◆ Supplied material:

--- START ---

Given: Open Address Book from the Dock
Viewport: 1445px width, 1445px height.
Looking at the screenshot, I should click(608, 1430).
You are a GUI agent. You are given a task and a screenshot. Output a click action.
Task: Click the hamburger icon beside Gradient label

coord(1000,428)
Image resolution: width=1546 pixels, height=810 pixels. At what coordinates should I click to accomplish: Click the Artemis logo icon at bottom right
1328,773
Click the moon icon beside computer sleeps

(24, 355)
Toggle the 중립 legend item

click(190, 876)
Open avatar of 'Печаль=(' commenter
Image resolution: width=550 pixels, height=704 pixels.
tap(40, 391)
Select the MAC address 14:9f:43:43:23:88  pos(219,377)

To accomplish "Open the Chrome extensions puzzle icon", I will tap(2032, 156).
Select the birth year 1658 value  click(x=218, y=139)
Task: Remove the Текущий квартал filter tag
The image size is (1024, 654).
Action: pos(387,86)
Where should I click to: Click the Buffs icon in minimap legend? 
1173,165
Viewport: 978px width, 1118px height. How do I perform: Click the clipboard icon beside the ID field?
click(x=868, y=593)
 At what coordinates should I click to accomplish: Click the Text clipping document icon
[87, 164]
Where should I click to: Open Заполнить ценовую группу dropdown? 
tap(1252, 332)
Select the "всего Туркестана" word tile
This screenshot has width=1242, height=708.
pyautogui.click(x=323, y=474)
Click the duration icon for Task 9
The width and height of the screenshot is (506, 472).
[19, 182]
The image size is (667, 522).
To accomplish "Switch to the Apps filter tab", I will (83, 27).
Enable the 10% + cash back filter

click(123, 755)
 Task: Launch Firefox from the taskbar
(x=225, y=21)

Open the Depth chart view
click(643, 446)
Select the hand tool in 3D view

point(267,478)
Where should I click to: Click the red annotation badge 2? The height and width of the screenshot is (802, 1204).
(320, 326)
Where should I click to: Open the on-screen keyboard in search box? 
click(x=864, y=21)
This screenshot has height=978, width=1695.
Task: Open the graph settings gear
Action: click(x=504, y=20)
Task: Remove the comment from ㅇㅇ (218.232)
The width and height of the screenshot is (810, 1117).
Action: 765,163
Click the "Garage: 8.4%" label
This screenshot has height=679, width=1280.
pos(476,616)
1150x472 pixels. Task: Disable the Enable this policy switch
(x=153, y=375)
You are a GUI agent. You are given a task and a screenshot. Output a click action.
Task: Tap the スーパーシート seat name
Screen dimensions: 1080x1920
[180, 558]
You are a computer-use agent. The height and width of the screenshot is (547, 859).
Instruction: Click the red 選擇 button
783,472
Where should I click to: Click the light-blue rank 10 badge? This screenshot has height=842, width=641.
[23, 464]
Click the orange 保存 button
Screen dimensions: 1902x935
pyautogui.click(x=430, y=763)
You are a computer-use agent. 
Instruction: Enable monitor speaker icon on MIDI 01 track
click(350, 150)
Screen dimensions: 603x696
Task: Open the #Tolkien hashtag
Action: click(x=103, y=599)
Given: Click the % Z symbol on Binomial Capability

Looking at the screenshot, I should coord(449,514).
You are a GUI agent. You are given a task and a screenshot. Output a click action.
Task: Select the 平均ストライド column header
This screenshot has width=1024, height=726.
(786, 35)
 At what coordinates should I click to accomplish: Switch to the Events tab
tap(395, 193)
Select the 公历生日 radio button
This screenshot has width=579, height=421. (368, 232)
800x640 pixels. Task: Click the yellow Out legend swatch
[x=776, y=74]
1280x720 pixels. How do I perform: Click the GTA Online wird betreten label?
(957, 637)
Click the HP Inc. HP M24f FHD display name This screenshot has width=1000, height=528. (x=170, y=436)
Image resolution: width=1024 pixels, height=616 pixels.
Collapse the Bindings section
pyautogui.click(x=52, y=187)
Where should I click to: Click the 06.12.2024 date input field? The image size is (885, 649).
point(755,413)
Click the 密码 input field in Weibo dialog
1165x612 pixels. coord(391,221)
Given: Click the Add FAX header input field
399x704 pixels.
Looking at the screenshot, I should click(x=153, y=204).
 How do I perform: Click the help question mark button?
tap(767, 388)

--- END ---

◆ What is needed: Which lines of the entries above contain the string "Remove"? Copy each one.

◆ Task solution:
Task: Remove the Текущий квартал filter tag
Task: Remove the comment from ㅇㅇ (218.232)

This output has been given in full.